From his service for 12 years as a member and then chair of the N.C. Board of Law Examiners, to his service as “President for Life” of the Macon County Bar, his legal career has been one of diligence and excellence. Jones continues to serve the bar through his membership in the 30th Judicial District Bar Association, the North Carolina Bar Association where he served as vice president, the N.C. State Bar, the American Bar Association, the N.C. Academy of Trial lawyers and the North Carolina College of Advocacy.
A deep love of his community and its people has been evident in his many avenues of service. From his leadership in the First United Methodist Church, his activities in the Franklin Area Chamber of Commerce, the Franklin Jaycees, the Franklin Rotary Club, the Franklin Cemetery Association, the Angel Community Hospital Board of Trustees, and his service on the Western Carolina University Board of Trustees and the WCU Foundation Board, his compassion and sense of responsibility have been evident.
During his long tenure on the board of directors of The Bank of Franklin, the bank has grown from a small hometown bank founded by his grandfather, Judge George Jones, to become one of the major banking institutions of this country, Wachovia Bank & Trust Co.

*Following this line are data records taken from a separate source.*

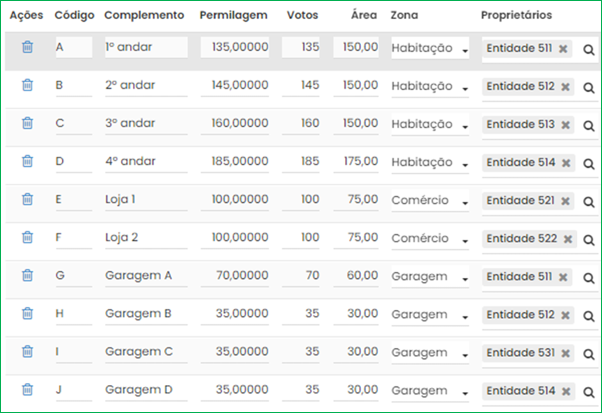
Task: Remove Entidade 531 from Garagem C
Action: 565,353
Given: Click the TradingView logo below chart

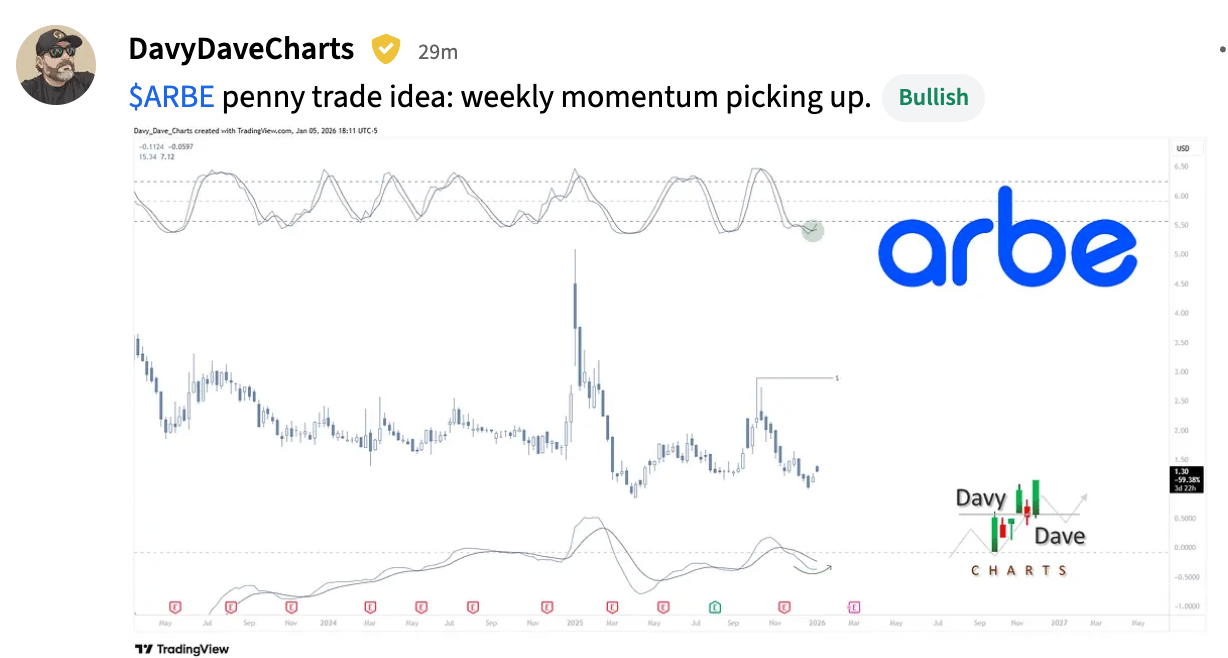Looking at the screenshot, I should pos(182,649).
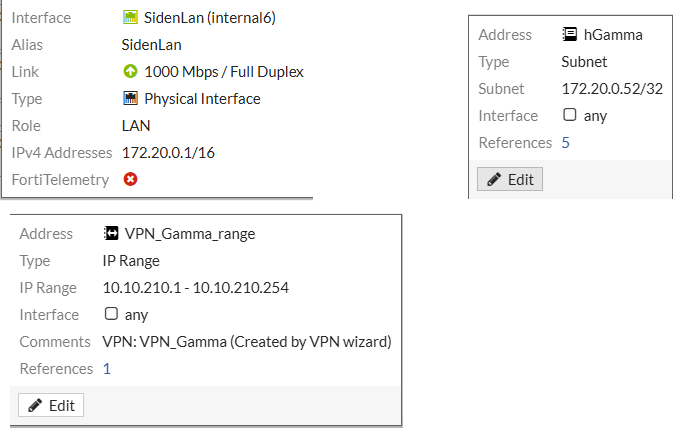This screenshot has height=442, width=690.
Task: Click the 'any' interface icon under VPN_Gamma_range
Action: pyautogui.click(x=111, y=315)
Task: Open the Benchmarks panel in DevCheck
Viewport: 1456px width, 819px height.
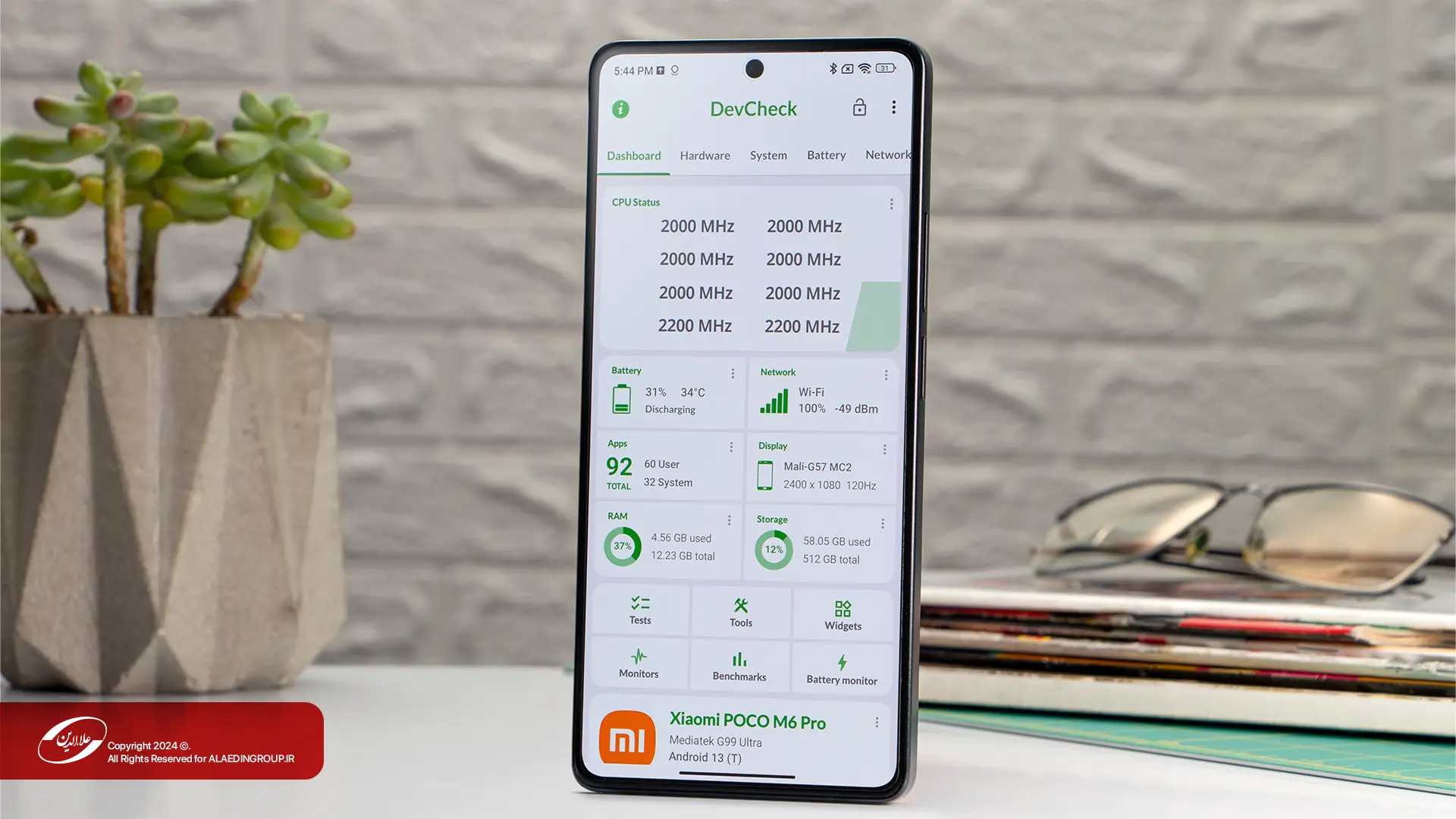Action: point(740,664)
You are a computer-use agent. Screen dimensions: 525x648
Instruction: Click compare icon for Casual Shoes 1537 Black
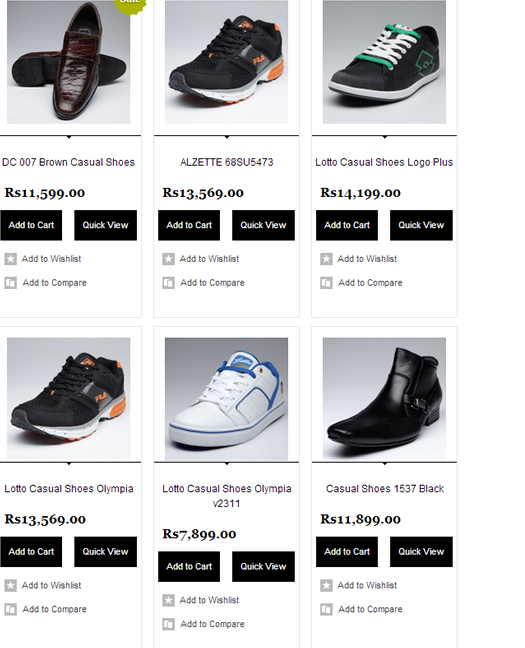(326, 610)
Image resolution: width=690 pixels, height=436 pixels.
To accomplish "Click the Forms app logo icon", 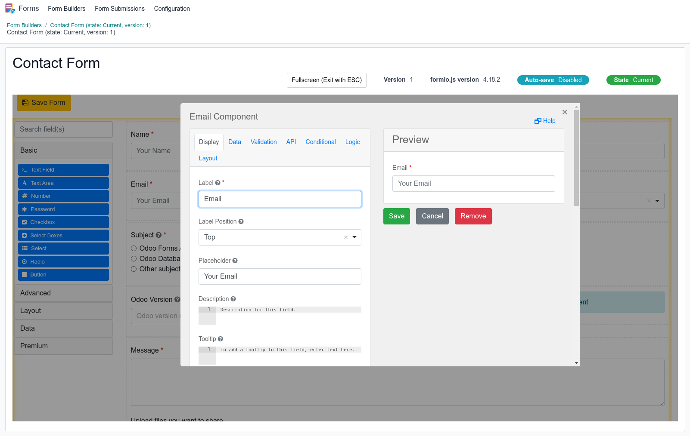I will tap(10, 8).
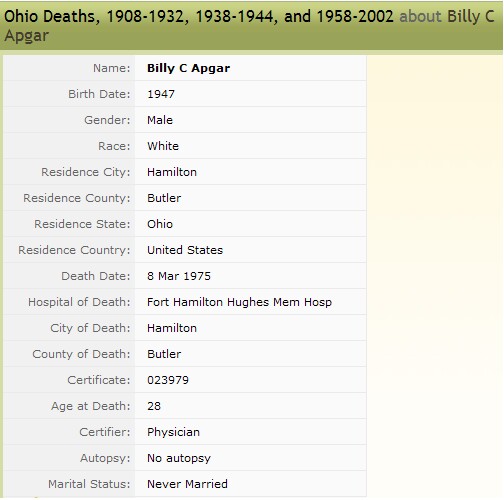Click the Residence County value Butler
This screenshot has width=504, height=500.
click(x=164, y=198)
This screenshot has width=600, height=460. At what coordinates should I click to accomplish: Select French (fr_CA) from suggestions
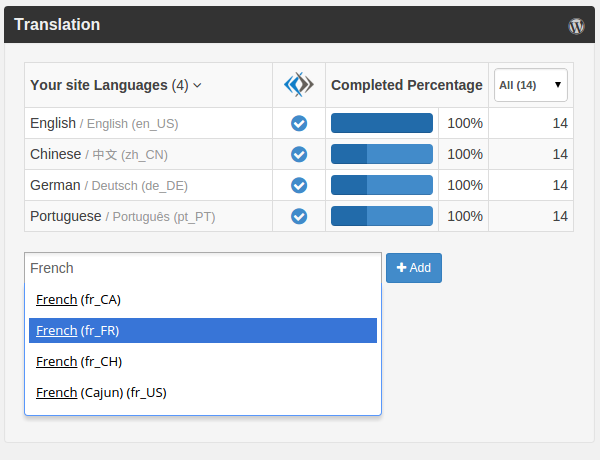78,299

His service has also played an integral part in the growth of the local Macon Savings Bank, founded by his father and his uncle, which has progressed from a small local lending operation into a significant regional banking organization.
Significantly, Jones has served as a county attorney for Macon County for over 35 years, earning the trust and confidence of both Democratic and Republican administrations. He has been instrumental in counseling the various elected boards as Macon County has evolved from a small rural county into a major economic hub for Western North Carolina.
In addition to his representation of Macon County, Macon Savings Bank and various country clubs in the area, Jones has established a reputation as a preeminent real property attorney handling matters ranging from county purchases and condemnations, to residential and commercial closings to his bread and butter – the land lawsuit.
Rarely is anyone, let alone an attorney, as happy as Dick Jones when “walking the lines” of mountain property.
Through years of distinguished service to his clients, his community and his colleagues, Jones has established himself as a “lawyer’s lawyer” and serves as an example of the professional characteristics an attorney should exhibit.
In June 1999, he was honored by his peers through his induction into the NCBA General Practice Hall of Fame.
Dick Jones and his wife, Melissa, live in Franklin. Their family consists of Richard Sloan Jones III, Laura Jones Caffrey, her husband Brian Caffrey and their children Keelin and Conor, and Fred Howell Jones, his wife, Jennifer Jones and their children Lyle and Kate.